Since ancient times, Chinese society has despised those who do not work yet sponge off others, or 不劳而获 (bùláo’érhuò, literally “reap without sowing”) as an idiom in Family Analects of Confucius (《孔子家语》) puts it. In more modern times, the idea that “labor is glorious (劳动最光荣 láodòng zuì guāngróng)” took root, with even the Constitution of the PRC extolling: “Labor is a glorious thing for all the citizens in China who have the ability to work.” People who work diligently and make great contributions to an organization or to the country are honored as “model workers (劳动模范 láodòng mófàn or 劳模 láomó).”

Since the 1980s, 劳 has become one of the five key attributes China’s education system seeks to cultivate in students, along with 德 (virtue), 智 (intelligence), 体 (physical fitness), and 美 (appreciation for beauty). Under this framework, primary and middle school students have commonly had at least one hour of “labor class (劳动课 láodòngkè)” each week for labor theory (劳动观念 láodòng guānniàn) and skills (劳动技能 láodòng jìnéng).

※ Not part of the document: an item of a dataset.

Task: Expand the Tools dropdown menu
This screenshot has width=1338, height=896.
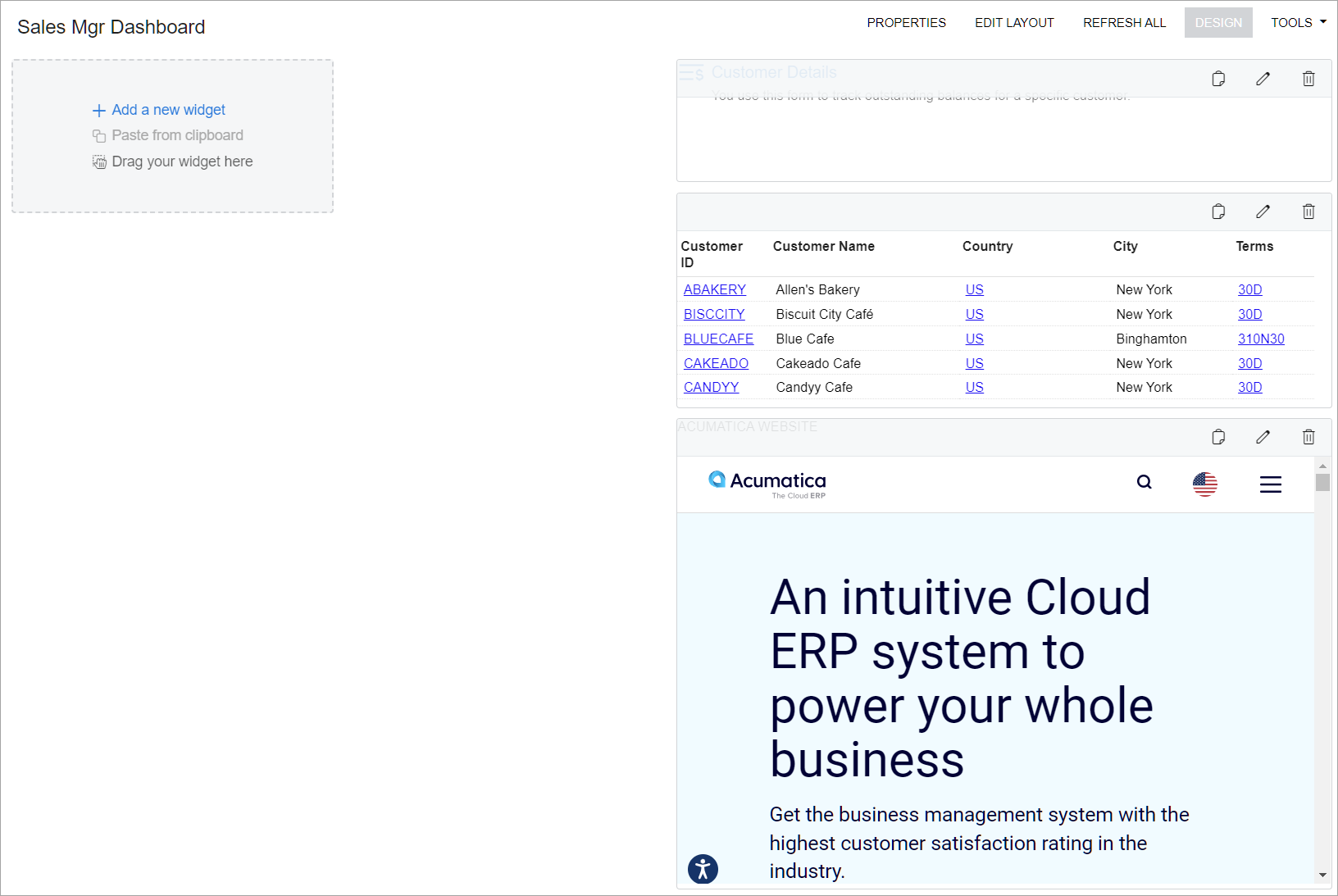Action: [1298, 23]
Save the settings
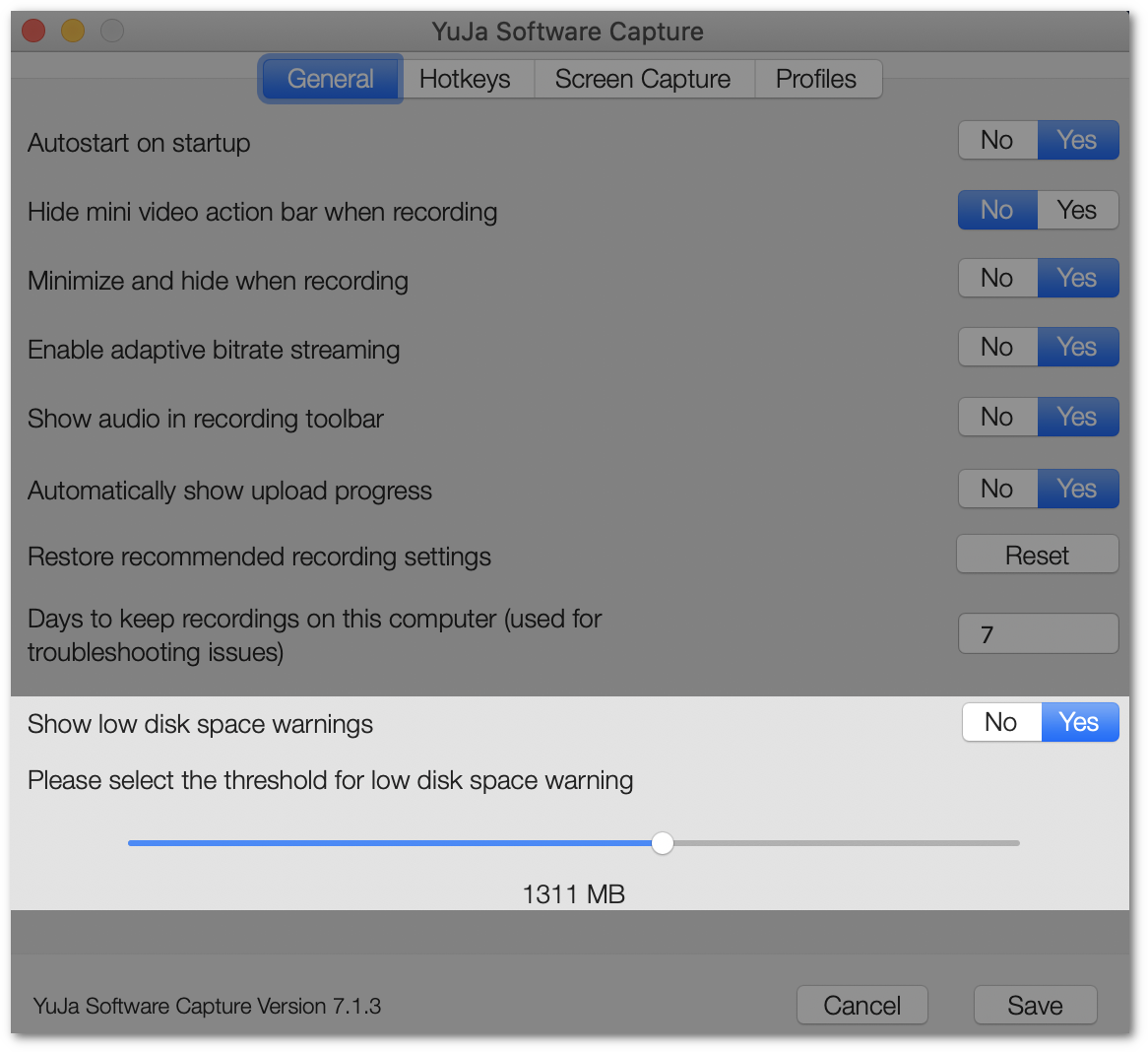Viewport: 1148px width, 1052px height. pyautogui.click(x=1035, y=1005)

However, cognitive labor (脑力劳动 nǎolì láodòng) and manual labor (体力劳动 tǐlì láodòng) are not always considered equal. As the third and fourth-century BCE philosopher Mencius said, “Those who labor with their minds govern, while those who labor with their strength are governed (劳心者治人,劳力者治于人 Láoxīnzhě zhì rén, láolìzhě zhì yú rén).”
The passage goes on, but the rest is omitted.